For Rabchenia, war wasn’t new, and thoughts of her first home came back.

“This wasn’t a war like we experienced in Bosnia,” she said. “For most people in America, life didn’t change too much. They still had electricity and food on their tables, but it was still war. It made me realize that life is so fragile and uncertain - that there is so much evil in the world for no reason. This time it was different in regard to what I could do about that evil. We, as the United States Armed Forces, were going to get back up and go find the bully and take care of business or die trying.”

Rabchenia said the USS Detroit stayed out to sea for a few days watching the smoke from the towers rise the entire time, before it was deemed safe to return to the port and pick up the rest of their crew and supplies and head out early for a six month-deployment to the Mediterranean Sea.

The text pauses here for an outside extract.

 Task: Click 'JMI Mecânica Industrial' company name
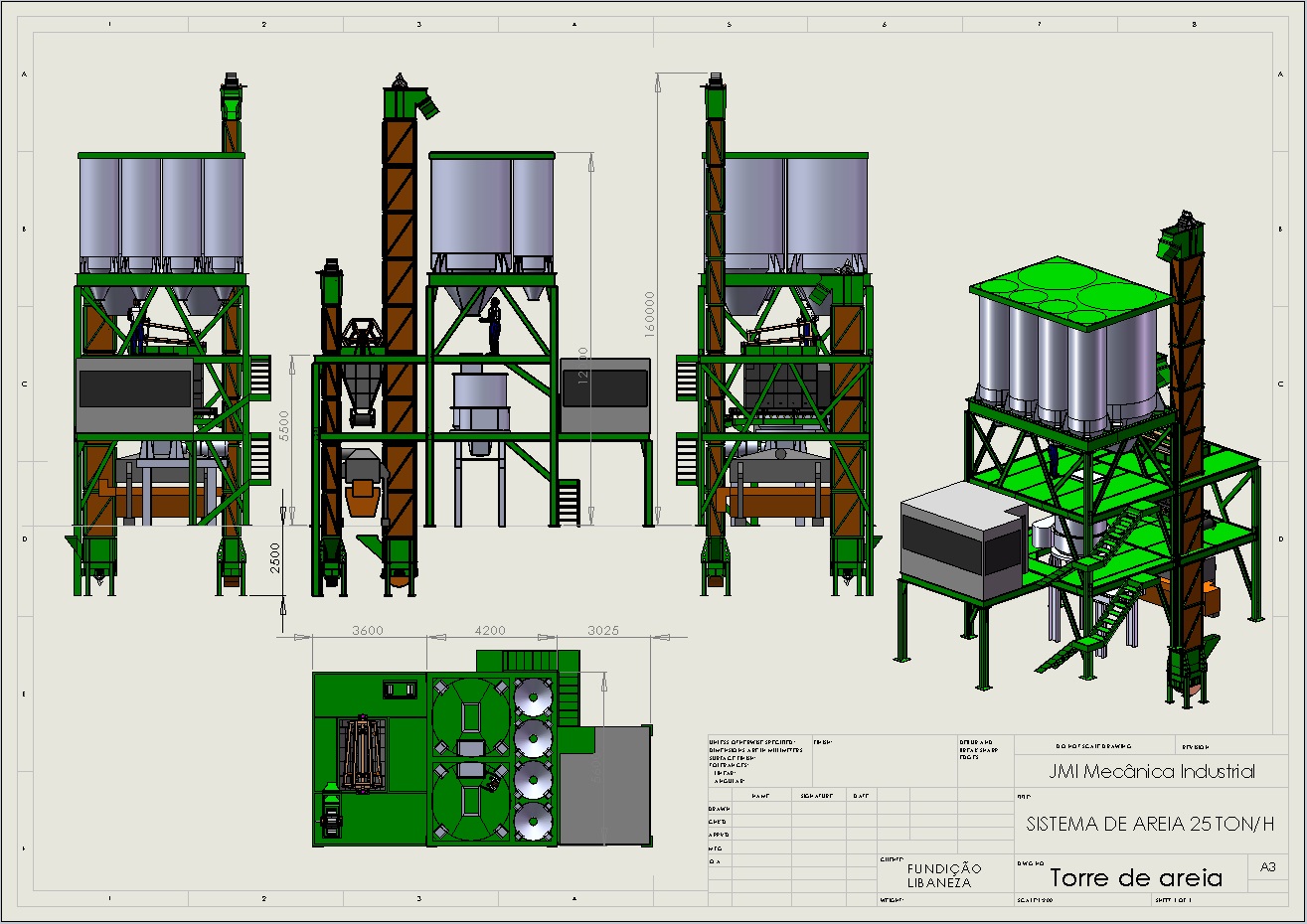click(x=1151, y=771)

“We were so young and so diverse, but we were all able to come together as a crew,” Rabchenia said.

She looks back on those days and months that followed, days that were supposed to be filled with fun trips as her ship pulled into each port along the way. However, they were filled with caution and security details and the seriousness of growing up in war.

 “It really shows how our military is a perfect example of diversity and how we can all work together for greater good,” she said.

Twenty years later, Rabchenia said she hopes that, as a country, America has learned, and remembers, and grows from those terrifying moments.

“There are some countries that just hate us,” she said. “They live to hate. It’s hard for Americans to understand that kind of conflict.”

Rabchenia said that the way of life in her new country is still the goal for many, though. She hopes that from those events 20 years ago, Americans learned to protect that way of life.

“We have to take care of America first,” she said. “If there is no America, there isn’t much else. America is the hope in a lot of Bosnian eyes and other countries, too.”

Rabchenia said education is key to preserving the America that sits as a beacon of hope for so many. She said teaching the generations that didn’t experience the attacks on Sept. 11, 2001 is important.

“We have to teach them why it happened, who wants to cause us harm, why things are the way they are, why we have our beliefs, and what those beliefs are,” she said. “We can’t walk around happy-go-lucky all of the time. We have to teach them the reality of what else is out there. We have to preserve the U.S. Constitution and the real meaning of why things were written.”

Recently, Rabchenia was able to take her own children, ages 11 and 9, to visit her home country and spend time running in the streets and fields that she grew up playing in and visiting with cousins and family who will likely never leave those streets. And, while the country isn’t under fire, and war is not an imminent threat at the moment, the difference between her two countries is still very broad.

“I hope that they see that we really need to appreciate what we have and not take anything for granted,” she said of the lessons she hopes her children learned through the experience. “I hope that they thank God every day for what we have here in America.”

As for the future, Rabchenia said she doesn’t live in fear. She lives in the strongest country in the world, the one that is the “cool kid” on the playground, the one that takes a hit but jumps right back up and fights back, the one that stands tall and refuses to be counted out, the one that sometimes seems to get off track but can always be counted on to be there fighting for what’s right and standing up for those who can’t, the one who will protect others – even a little non-English speaking girl from the tiny country of Bosnia – in their time of need.

So, when Rabchenia looks back at the events that unfolded on Sept. 11, 2001, she also looks back on the events that unfolded in the days and months after. Those are the events that she hopes are taught to her children and their children. That is America.